--- Start of Input data ---

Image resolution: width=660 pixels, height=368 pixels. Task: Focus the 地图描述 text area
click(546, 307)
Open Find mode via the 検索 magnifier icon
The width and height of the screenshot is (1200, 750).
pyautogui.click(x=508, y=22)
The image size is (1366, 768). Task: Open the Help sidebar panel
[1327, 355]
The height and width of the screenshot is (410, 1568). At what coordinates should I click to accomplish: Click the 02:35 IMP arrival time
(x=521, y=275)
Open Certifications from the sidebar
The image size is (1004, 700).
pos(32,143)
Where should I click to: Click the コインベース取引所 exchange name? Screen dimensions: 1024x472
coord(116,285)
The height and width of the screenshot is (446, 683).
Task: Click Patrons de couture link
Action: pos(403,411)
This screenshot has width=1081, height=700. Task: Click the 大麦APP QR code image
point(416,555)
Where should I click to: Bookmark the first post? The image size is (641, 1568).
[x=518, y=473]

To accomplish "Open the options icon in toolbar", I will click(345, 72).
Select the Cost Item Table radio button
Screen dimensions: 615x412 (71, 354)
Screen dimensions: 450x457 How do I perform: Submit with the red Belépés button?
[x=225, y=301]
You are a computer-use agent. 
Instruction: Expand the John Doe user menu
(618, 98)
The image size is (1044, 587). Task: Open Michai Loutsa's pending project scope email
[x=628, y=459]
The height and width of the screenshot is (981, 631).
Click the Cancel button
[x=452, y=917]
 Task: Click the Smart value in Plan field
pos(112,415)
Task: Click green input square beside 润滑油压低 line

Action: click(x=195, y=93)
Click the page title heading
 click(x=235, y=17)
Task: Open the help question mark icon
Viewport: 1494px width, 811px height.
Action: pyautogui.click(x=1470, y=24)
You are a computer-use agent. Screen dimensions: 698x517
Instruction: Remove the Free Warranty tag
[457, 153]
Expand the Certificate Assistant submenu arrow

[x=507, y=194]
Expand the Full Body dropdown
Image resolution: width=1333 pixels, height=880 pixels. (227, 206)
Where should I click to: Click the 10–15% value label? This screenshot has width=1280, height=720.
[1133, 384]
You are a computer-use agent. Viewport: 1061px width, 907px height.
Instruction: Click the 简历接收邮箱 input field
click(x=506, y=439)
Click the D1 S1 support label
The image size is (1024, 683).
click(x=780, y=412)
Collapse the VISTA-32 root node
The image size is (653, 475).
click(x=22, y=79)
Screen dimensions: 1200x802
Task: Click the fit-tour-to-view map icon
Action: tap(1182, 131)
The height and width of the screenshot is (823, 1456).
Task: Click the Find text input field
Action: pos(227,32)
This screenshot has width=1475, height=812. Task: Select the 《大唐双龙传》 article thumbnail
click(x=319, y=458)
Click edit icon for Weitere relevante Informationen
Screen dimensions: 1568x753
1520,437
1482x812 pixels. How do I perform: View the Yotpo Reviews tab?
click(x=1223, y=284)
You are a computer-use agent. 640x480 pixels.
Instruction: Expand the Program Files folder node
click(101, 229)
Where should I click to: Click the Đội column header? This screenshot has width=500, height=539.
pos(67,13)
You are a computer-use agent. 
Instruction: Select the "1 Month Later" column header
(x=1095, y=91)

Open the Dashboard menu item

--- End of Input data ---

Please quote everything in the entries from the line containing "You are a computer-use agent. Viewport: 1061px" down to the line containing "click(x=319, y=458)", with both of those lines included.

Response to the exercise:
You are a computer-use agent. Viewport: 1061px width, 907px height.
Instruction: Click the 简历接收邮箱 input field
click(x=506, y=439)
Click the D1 S1 support label
The image size is (1024, 683).
click(x=780, y=412)
Collapse the VISTA-32 root node
The image size is (653, 475).
click(x=22, y=79)
Screen dimensions: 1200x802
Task: Click the fit-tour-to-view map icon
Action: tap(1182, 131)
The height and width of the screenshot is (823, 1456).
Task: Click the Find text input field
Action: pos(227,32)
This screenshot has width=1475, height=812. Task: Select the 《大唐双龙传》 article thumbnail
click(x=319, y=458)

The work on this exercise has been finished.